**EXERCISE DIRECTIONS**
Look through the listing below for the string "left". Show each line where it occurs.

**DATASET**
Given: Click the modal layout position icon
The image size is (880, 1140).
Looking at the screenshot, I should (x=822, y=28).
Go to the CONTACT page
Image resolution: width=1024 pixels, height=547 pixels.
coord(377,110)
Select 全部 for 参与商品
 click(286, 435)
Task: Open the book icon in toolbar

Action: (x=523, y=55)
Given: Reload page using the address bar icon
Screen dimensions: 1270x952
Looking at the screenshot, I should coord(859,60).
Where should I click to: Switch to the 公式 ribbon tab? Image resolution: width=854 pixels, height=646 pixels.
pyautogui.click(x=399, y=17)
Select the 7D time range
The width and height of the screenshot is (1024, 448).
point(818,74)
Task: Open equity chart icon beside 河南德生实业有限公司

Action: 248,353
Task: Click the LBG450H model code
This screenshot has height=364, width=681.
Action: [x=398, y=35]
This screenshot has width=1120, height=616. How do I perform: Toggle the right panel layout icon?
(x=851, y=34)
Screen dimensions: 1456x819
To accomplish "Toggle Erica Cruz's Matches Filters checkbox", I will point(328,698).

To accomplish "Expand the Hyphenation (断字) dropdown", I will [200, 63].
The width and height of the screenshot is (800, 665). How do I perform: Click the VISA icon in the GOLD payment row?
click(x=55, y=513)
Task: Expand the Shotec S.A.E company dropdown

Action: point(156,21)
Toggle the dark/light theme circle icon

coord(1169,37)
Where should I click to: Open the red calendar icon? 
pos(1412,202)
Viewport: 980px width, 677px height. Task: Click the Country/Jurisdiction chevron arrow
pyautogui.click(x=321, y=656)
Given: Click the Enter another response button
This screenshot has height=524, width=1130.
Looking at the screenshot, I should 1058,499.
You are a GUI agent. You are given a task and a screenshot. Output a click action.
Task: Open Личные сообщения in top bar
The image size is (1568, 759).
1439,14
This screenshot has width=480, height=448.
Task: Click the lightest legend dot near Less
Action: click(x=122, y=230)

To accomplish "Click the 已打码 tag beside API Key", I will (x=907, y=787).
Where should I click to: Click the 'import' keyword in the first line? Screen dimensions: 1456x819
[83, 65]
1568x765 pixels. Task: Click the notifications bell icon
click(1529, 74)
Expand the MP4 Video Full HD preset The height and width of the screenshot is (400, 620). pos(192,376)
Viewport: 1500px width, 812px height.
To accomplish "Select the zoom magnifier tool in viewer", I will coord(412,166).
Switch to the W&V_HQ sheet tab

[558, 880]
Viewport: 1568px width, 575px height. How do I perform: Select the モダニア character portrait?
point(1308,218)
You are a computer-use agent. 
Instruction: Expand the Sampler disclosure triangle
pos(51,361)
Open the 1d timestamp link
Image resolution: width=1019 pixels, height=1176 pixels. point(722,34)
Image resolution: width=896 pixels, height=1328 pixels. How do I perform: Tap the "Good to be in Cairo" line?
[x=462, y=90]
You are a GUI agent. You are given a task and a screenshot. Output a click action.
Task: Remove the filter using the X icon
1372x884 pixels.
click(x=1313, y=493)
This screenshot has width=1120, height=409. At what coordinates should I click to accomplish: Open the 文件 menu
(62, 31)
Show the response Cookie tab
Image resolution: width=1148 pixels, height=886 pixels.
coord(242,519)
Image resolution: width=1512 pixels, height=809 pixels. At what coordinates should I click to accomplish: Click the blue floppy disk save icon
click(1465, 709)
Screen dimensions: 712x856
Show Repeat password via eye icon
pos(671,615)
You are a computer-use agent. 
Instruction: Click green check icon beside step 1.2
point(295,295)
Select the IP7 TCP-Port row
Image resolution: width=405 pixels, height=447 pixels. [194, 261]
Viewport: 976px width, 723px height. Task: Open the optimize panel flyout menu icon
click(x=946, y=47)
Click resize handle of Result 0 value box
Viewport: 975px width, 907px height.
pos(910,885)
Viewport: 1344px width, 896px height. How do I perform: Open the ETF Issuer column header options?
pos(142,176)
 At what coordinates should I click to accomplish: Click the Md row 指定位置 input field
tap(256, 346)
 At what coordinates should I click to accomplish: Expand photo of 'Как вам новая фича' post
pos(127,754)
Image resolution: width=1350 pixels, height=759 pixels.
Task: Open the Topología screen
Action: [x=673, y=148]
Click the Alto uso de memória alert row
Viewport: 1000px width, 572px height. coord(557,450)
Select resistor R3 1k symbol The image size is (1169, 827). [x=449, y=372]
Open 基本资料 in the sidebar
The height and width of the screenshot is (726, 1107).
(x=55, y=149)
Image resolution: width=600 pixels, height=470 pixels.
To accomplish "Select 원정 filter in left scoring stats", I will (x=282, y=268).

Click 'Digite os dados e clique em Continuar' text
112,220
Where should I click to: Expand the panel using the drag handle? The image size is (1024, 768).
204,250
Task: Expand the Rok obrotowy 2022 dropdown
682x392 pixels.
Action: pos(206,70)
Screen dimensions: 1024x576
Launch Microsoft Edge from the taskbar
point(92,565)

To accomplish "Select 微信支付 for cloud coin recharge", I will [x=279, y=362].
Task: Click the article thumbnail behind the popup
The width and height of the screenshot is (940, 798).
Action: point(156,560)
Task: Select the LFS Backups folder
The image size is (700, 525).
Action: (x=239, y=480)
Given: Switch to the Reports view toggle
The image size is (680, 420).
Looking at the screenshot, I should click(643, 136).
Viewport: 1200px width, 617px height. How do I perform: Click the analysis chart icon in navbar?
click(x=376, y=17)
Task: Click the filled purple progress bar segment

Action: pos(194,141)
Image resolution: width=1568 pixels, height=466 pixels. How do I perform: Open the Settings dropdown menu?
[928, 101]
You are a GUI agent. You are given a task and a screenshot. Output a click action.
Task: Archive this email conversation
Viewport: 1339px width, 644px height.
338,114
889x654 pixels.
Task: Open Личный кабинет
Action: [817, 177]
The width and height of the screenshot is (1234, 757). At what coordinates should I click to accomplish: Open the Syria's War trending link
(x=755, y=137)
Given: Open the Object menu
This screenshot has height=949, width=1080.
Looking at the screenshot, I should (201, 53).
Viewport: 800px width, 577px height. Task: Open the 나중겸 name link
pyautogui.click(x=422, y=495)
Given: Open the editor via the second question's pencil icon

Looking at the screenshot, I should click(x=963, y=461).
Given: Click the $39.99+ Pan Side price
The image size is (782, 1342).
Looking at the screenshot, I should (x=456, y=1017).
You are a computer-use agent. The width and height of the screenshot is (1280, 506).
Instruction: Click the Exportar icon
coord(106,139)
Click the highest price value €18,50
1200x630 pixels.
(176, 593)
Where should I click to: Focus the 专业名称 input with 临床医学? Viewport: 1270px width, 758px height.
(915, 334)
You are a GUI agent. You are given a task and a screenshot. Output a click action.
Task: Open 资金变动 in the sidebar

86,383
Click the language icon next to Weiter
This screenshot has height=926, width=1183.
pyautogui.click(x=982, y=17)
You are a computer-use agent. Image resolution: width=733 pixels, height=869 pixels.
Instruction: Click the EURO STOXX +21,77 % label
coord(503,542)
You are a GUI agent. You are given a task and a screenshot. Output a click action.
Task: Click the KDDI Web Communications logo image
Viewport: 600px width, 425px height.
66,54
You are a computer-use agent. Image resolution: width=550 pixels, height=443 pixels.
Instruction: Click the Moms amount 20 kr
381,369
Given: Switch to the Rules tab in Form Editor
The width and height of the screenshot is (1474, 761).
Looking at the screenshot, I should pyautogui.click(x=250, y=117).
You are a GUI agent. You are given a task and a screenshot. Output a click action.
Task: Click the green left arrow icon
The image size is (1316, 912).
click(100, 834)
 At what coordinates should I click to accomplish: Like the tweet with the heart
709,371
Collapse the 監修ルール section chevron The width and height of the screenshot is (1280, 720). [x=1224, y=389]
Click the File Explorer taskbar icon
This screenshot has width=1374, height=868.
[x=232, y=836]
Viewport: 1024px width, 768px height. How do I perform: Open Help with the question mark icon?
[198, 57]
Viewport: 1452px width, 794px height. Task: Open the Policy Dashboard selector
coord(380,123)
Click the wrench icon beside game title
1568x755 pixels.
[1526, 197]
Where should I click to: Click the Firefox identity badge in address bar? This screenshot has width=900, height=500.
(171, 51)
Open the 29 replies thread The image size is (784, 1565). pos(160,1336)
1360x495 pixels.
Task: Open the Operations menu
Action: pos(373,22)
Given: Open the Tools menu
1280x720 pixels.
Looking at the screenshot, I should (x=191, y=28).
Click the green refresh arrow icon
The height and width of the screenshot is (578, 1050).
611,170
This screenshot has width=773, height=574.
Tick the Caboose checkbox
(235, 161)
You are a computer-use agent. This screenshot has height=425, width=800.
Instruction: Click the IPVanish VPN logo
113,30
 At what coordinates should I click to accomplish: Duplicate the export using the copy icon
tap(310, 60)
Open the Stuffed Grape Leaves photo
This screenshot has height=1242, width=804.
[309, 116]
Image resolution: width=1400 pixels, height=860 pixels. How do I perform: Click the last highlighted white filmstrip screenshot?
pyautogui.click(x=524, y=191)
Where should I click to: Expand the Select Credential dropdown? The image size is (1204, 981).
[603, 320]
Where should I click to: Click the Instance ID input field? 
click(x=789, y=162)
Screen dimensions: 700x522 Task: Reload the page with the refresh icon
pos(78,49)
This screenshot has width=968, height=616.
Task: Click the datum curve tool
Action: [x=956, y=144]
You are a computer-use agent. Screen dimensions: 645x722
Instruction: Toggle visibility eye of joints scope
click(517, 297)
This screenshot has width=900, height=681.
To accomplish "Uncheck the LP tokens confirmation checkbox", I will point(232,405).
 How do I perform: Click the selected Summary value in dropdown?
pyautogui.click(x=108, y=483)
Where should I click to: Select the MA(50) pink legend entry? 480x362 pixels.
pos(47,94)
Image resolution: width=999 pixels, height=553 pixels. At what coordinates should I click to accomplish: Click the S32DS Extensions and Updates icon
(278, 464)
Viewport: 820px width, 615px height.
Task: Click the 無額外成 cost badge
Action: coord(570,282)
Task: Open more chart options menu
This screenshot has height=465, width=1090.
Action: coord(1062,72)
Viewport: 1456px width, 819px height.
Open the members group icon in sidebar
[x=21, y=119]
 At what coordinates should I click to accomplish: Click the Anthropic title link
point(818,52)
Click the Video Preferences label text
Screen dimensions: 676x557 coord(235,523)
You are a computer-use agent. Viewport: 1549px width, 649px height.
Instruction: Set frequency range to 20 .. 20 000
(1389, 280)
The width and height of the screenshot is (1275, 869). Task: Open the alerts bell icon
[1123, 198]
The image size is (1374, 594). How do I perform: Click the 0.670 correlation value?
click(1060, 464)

**SOLUTION TO THIS TASK**
To accomplish "Select 원정 filter in left scoring stats", I will (x=282, y=268).
Task: Click the green left arrow icon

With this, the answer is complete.